Army not equipped for crime

Dr Llewellyn MacMaster, chairperson, United Public Safety Front (UPSF)

In recent months there has been a call from a certain political party to the government to deploy members of the South African National Defence Force (SANDF) to Cape Flats communities to combat gangsterism.

The UPSF does not support this call to deploy the army in communities.

We note the comments of the head of the SANDF that they are not trained in policing gangs and we support this. As civil society we should not be inviting the army into civilian life.

History is replete with examples of armies becoming comfortable with governing civilian life in peacetime.

The soldiers are trained in the doctrine of military warfare.

Soldiers therefore are not equipped to perform policing functions.

Neither are soldiers trained in the legal principles of criminal law and procedure to assist the South African Police Service (SAPS) to investigate and prevent crime.

Rather than calling for the deployment of the SANDF on the streets in the Cape Flats, much work can be done by all levels of government to increase the deployment of law enforcement officials in our communities.

The government, and especially the police should also work harder to cultivate better trust relationships with communities to improve community policing and cultivate a supportive professional police service in areas affected by high levels of gangsterism and crime.
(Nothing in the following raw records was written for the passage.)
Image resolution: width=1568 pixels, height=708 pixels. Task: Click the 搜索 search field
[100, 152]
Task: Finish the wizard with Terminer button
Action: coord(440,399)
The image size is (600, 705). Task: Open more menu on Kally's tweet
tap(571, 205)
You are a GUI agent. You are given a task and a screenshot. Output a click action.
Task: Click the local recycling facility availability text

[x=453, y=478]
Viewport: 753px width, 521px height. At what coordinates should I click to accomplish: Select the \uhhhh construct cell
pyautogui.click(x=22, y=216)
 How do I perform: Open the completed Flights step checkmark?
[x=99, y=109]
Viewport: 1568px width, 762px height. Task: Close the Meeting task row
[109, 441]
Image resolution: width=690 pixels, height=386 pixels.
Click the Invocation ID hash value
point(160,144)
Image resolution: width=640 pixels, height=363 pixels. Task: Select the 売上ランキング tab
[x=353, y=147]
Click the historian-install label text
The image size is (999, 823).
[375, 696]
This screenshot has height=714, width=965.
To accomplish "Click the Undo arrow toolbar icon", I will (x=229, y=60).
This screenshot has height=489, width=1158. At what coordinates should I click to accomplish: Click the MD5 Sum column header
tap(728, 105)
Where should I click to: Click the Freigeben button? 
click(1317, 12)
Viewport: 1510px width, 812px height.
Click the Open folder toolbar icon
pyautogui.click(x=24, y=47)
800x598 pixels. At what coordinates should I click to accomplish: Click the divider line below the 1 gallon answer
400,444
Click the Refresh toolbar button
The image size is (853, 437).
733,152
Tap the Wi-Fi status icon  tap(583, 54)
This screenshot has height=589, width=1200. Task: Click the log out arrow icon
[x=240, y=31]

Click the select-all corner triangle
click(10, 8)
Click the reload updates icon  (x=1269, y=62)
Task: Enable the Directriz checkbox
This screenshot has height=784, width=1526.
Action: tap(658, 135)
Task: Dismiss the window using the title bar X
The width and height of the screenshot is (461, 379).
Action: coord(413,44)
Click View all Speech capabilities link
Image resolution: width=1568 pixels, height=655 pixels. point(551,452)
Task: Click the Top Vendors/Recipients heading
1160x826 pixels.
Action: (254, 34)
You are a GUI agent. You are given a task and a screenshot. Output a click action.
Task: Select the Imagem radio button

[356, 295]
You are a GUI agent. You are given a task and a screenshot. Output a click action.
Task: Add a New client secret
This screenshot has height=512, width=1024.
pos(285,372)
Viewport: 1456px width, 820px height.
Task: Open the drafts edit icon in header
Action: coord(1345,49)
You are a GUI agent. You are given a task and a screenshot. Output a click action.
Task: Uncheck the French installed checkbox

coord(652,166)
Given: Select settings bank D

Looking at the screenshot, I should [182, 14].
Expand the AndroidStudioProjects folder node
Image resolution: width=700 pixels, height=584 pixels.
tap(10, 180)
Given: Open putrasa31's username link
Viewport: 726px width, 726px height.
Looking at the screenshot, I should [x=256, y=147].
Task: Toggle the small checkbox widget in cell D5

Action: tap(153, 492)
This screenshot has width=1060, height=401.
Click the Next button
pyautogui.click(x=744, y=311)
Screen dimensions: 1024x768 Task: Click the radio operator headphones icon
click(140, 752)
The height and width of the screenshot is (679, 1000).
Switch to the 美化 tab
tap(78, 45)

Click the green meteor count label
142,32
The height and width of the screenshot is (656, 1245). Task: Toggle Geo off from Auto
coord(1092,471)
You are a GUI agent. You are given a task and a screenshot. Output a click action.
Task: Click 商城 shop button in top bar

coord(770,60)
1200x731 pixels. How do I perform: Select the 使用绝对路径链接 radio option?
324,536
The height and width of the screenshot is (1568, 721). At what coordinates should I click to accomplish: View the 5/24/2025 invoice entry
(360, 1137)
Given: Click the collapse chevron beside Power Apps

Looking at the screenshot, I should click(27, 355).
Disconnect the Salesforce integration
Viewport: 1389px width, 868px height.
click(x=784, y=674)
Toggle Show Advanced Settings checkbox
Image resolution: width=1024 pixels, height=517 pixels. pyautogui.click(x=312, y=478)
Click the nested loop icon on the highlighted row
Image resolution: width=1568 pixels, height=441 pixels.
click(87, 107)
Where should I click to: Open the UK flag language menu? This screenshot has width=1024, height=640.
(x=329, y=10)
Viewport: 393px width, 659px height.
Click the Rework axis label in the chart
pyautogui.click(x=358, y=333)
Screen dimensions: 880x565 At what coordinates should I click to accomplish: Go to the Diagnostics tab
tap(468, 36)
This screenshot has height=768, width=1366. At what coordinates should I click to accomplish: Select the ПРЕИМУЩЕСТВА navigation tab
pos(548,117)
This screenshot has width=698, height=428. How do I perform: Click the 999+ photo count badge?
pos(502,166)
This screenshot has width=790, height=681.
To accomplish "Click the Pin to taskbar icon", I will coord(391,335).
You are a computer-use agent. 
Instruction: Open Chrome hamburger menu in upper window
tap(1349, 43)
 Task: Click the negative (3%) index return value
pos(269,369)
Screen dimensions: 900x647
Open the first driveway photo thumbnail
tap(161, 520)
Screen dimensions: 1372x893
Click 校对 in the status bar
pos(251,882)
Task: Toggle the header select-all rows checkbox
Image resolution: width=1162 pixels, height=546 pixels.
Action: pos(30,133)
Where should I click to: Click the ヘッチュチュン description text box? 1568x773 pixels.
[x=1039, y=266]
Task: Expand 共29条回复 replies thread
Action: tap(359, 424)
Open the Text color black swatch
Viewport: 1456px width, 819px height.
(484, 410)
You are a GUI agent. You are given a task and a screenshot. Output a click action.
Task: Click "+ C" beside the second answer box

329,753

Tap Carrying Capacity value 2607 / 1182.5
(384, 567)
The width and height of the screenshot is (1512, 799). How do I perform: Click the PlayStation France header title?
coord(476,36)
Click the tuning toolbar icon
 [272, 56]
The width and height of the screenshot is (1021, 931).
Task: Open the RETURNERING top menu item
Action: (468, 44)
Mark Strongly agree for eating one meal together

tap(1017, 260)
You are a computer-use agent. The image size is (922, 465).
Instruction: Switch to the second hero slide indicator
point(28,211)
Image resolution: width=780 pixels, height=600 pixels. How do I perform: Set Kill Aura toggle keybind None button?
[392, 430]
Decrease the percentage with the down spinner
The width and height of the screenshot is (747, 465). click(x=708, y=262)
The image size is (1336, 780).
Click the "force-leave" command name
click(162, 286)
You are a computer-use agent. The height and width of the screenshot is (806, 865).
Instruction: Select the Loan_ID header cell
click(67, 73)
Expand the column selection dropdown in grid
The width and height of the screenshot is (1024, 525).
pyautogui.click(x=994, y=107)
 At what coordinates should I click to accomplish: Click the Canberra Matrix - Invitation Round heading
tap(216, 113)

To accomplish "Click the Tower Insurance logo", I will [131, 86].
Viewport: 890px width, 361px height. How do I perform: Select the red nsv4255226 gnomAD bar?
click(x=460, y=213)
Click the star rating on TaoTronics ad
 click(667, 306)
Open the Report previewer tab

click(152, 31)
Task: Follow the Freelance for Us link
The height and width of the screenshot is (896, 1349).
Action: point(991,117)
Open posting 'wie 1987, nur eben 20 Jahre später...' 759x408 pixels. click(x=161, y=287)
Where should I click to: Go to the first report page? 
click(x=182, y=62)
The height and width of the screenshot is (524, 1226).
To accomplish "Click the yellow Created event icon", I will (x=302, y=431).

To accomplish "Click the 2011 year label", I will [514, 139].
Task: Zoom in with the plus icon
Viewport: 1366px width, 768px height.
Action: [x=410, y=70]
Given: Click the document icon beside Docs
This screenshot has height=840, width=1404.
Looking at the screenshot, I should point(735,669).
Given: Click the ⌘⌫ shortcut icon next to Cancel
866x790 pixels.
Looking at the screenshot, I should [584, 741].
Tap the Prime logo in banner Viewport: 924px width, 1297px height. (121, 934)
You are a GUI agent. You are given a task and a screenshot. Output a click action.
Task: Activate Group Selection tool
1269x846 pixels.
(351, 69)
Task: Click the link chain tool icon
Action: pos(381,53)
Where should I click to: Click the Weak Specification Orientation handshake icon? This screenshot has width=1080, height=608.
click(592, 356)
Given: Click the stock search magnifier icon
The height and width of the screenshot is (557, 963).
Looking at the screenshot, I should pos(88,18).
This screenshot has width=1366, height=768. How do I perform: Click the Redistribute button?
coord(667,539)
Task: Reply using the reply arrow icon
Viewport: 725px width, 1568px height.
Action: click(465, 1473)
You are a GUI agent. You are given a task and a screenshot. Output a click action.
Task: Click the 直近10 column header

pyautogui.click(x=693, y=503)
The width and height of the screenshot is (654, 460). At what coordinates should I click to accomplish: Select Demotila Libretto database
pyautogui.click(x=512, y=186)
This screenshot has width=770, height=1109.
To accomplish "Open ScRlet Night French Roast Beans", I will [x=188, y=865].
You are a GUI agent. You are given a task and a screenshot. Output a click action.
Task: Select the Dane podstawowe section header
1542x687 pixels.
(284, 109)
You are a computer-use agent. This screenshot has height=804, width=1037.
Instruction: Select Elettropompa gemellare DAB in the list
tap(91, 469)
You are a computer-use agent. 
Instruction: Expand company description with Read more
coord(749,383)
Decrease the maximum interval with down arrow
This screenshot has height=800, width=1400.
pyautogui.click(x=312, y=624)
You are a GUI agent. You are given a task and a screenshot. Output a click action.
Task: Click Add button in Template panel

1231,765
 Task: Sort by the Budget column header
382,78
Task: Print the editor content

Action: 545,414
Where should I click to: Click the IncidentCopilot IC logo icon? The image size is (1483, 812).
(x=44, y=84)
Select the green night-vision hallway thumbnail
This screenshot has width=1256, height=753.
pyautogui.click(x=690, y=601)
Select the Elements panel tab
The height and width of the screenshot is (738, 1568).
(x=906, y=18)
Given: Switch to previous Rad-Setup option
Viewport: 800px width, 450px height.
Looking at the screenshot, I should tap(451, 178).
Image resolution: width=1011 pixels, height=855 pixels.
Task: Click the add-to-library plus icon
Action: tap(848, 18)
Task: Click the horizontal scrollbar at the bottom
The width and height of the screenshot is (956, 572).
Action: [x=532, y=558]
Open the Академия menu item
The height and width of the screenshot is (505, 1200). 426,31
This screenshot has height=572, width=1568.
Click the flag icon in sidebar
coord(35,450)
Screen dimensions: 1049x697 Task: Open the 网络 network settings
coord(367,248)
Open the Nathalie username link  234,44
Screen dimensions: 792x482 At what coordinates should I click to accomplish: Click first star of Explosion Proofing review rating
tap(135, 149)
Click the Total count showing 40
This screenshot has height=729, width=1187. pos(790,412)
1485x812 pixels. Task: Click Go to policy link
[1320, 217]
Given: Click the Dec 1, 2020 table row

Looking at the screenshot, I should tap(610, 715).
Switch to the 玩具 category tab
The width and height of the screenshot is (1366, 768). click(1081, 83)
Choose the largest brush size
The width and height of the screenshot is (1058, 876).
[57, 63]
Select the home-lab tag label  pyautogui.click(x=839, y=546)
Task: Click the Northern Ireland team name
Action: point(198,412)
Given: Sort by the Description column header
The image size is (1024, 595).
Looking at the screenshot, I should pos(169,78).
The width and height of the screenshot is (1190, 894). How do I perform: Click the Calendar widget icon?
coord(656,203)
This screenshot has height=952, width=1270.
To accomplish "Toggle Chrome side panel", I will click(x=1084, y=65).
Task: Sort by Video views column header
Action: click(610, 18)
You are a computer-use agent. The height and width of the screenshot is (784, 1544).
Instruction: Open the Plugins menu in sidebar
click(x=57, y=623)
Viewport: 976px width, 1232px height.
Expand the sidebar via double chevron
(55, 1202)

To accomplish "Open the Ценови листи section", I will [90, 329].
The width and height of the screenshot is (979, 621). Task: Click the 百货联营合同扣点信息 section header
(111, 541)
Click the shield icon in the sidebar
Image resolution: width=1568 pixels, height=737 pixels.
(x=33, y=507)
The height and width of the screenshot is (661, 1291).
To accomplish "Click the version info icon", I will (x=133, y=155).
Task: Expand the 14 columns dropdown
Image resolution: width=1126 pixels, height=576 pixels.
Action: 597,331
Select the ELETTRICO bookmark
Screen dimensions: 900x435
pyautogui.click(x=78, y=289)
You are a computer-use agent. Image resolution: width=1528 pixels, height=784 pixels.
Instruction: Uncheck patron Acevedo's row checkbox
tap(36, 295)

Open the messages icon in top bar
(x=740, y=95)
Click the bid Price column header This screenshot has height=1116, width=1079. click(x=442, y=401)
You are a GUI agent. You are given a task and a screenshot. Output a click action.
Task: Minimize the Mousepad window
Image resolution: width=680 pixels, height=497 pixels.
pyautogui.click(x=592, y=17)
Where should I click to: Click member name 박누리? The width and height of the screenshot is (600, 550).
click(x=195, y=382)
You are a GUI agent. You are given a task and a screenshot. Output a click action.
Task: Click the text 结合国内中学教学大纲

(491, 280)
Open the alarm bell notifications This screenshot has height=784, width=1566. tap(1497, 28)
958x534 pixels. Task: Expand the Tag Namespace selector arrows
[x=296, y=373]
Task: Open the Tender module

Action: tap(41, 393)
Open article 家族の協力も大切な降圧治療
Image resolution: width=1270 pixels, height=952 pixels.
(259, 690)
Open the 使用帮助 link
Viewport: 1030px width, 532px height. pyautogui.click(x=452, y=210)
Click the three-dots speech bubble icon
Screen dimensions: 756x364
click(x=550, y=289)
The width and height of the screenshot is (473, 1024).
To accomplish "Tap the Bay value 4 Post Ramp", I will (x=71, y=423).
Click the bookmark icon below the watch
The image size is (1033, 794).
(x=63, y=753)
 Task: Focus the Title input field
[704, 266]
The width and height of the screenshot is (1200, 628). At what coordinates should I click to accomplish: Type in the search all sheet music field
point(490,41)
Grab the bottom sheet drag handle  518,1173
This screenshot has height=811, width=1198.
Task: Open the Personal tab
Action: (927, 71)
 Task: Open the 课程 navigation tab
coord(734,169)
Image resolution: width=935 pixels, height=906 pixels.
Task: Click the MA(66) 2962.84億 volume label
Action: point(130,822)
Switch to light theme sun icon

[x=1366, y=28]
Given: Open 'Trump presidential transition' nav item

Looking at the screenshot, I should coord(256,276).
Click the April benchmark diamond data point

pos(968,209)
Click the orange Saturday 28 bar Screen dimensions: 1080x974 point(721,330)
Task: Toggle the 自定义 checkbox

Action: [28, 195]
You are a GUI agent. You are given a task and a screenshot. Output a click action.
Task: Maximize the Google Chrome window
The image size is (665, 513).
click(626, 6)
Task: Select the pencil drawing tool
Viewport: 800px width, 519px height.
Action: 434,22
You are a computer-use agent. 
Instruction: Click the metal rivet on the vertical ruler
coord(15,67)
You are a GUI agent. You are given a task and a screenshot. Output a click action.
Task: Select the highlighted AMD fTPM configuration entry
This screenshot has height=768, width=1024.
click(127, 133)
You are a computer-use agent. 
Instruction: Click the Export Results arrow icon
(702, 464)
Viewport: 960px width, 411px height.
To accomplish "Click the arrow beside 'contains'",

Government at all levels should also ensure that the criminal justice system becomes an effective machinery to arrest the scourge of gang violence.

Many more dedicated resources must be committed by departments at all levels in the government to combat gang violence.

The UPSF rejects short-term, knee-jerk responses to combating the complex problems of gangs on the Cape Flats.

The deployment of the SANDF to Cape Flats communities is the wrong one and will not be supported.

Instead, we call on the Civilian Secretariat for Police to embark on a public education programme with the aim of building better trust between the police and the community.